This was one of those books the library had on display. It is newly out and popular, so I was lucky to get a copy to check out. Being a student of history, I’ve been familiar with the general activities that led up to the British evacuation at Dunkirk, but I’ve always been starved for details. How did the British manage to get all those men out? How many made it? What about the French? Why wasn’t the German army able to stop them? Did the small boats really help all that much? This book is well-researched and does a great job of answering those questions. It also, importantly, introduces the politics–domestic and military–that maneuvered Britain into the situation in the first place. Along the way, Michael Korda weaves a compelling narrative with a information-rich but eminently readable style.
He manages this by interweaving personal points of view into the story, with his parents and extended family doing their best British best to get on with their business in the midst of warfare. In fact they were almost caught by the battle on the continent (like most well-off families, they were vacationing in France that spring). Another aspect of Korda’s success is his storytelling. Every chapter tells a story, and each story hangs on a salient, unexpected fact–for example, the indomitable control Chamberlain had over his party. Whereas we Americans often see him painted as weak, a sop to Hitler, Korda paints the picture of a man so in control he perhaps missed the bigger picture. He also fills in the blanks of what Chamberlain did after he fell from the prime minister’s position.
Fans of Churchill will not be disappointed; he is given a typically positive spin, touching on his work ethic, prodigious alcohol intake, and determination. Korda does not go into the man’s views on race (cringeworthy today) or his coldly self-interested approach to the food crisis in South Asia. The book covers his political rise from a somewhat discredited political position (following the abdication of Edward VIII), explaining how his combination of steadfast pugnaciousness versus a re-arming Germany and reputation as a competent administrator (as First Sea Lord) led to his ascent as prime minister.
To leaven his heavy doses of politics, Korda mixes the personal experiences of the family with action in politics and on the ground (from a high level, with peeks into small-unit action now and then). Most of all, he works in how the structure and morale of three armies led to the success of the German invaders, the near-paralysis of the French high command and resulting isolation of the British Expeditionary Force against the channel coast. Along the way, great attention is paid to the valor of the French soldier; though not well led, many of them fought tenaciously to effect the extraction of the British. Sadly, to the end, the cooperation between the allies was fatally flawed (or absent entirely).
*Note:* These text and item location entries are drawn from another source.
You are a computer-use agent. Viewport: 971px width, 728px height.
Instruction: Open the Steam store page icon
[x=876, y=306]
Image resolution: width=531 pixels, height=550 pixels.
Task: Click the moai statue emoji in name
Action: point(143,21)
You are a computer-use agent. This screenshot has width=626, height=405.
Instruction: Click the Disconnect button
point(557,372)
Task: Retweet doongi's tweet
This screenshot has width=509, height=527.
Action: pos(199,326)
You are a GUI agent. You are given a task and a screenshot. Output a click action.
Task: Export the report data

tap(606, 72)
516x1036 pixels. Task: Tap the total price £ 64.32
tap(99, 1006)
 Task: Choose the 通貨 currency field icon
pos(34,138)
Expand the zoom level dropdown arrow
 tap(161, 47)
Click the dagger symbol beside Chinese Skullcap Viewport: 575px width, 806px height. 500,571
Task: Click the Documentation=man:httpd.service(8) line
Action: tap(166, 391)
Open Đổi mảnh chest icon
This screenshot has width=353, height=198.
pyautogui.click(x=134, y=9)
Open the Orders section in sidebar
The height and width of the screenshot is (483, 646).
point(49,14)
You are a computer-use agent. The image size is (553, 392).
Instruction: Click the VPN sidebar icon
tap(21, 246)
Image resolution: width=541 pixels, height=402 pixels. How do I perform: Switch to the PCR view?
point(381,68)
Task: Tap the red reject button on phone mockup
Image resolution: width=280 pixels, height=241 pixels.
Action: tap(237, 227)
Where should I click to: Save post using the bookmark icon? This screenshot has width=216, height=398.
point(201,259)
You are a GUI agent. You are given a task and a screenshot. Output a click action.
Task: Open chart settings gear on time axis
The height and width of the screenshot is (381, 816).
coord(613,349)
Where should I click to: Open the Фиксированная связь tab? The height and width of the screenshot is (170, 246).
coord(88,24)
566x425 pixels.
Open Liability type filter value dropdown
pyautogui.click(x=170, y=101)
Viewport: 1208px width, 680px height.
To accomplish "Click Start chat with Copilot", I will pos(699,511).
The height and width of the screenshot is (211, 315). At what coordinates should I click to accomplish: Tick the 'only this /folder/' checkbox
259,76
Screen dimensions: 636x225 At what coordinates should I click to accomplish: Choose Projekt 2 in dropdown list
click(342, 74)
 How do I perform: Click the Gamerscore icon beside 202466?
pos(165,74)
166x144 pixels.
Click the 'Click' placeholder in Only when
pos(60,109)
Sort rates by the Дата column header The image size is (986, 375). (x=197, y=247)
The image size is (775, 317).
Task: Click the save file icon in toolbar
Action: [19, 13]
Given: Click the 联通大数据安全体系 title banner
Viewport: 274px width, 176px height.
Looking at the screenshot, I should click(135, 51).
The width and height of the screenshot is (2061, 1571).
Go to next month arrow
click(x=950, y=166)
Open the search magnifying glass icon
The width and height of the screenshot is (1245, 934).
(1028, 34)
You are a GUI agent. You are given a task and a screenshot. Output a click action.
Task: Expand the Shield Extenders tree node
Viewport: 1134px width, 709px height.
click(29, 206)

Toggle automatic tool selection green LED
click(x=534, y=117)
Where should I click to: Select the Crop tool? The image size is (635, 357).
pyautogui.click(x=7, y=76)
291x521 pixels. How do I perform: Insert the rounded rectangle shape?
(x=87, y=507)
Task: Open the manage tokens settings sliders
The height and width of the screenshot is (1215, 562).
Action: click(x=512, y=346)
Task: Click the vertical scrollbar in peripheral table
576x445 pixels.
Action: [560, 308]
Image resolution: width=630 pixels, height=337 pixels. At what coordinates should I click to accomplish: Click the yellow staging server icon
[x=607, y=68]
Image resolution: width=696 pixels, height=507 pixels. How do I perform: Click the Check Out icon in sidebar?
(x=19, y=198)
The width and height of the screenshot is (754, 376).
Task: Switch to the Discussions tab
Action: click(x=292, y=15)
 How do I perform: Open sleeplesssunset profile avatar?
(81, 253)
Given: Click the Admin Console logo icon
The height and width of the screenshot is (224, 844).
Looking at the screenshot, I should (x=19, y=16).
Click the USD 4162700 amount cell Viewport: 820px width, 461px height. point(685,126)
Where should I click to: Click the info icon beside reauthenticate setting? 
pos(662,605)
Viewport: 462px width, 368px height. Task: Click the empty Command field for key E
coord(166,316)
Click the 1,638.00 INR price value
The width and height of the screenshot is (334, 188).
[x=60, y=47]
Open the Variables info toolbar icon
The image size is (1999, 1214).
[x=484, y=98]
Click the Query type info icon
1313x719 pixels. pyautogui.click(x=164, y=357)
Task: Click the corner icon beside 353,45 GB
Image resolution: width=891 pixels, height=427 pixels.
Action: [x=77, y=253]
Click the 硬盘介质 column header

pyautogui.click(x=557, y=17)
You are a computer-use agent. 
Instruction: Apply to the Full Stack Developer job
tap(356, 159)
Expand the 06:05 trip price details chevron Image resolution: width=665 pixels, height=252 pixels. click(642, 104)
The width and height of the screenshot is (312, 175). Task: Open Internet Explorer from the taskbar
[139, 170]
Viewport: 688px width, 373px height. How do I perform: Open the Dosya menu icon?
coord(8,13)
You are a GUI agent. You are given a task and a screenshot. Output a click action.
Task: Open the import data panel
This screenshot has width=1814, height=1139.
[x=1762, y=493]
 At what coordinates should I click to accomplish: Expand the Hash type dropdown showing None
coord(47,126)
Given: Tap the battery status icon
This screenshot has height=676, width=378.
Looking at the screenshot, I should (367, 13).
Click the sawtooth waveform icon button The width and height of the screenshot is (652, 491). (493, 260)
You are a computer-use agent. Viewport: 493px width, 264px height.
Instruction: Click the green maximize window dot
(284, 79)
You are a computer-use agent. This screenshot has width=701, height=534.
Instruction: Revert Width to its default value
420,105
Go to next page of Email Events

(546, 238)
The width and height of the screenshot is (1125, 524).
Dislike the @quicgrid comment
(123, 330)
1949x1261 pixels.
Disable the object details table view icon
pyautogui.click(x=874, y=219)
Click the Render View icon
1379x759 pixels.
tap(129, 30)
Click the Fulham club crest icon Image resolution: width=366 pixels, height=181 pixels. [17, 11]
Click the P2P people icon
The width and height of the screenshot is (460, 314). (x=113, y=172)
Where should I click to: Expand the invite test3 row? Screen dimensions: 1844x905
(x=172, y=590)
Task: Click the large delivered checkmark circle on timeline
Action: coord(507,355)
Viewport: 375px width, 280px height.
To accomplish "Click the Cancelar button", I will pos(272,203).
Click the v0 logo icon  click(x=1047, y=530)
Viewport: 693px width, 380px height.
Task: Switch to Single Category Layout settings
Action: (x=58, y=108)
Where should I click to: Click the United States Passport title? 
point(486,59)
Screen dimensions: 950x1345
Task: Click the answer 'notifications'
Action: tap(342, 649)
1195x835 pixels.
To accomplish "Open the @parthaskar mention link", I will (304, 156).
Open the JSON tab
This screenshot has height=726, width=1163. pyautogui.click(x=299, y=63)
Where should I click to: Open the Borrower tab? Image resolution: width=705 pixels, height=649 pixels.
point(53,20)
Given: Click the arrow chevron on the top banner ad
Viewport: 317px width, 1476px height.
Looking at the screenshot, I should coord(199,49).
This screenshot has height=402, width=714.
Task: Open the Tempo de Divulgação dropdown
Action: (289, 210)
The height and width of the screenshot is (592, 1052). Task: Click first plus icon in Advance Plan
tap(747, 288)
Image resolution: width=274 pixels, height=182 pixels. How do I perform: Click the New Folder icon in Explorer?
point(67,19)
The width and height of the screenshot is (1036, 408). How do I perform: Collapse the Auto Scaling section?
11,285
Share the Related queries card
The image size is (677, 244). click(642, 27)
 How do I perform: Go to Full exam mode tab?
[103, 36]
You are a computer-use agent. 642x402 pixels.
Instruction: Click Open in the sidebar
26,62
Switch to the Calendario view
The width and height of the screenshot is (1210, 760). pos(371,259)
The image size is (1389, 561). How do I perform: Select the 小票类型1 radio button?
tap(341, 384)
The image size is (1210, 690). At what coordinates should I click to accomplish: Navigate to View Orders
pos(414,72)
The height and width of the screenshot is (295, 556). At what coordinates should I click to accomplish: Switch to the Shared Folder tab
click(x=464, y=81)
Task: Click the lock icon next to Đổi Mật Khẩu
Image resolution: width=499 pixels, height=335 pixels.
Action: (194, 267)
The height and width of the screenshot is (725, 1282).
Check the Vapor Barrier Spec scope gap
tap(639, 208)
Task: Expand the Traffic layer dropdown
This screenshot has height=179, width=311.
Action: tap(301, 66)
Korda hits on many well-known factors, covering them lightly but with interesting detail, such as the composition of forces, level of training and morale, relative strengths in air and armored forces that most of us history buffs are familiar with. His light style moves quickly through those and he brings to bear better than other historians a sense of the civilian experience through the lens of his family as well as the desperation and anxiety felt by commanders and troops on both sides of the battle. All in all, a engrossing read.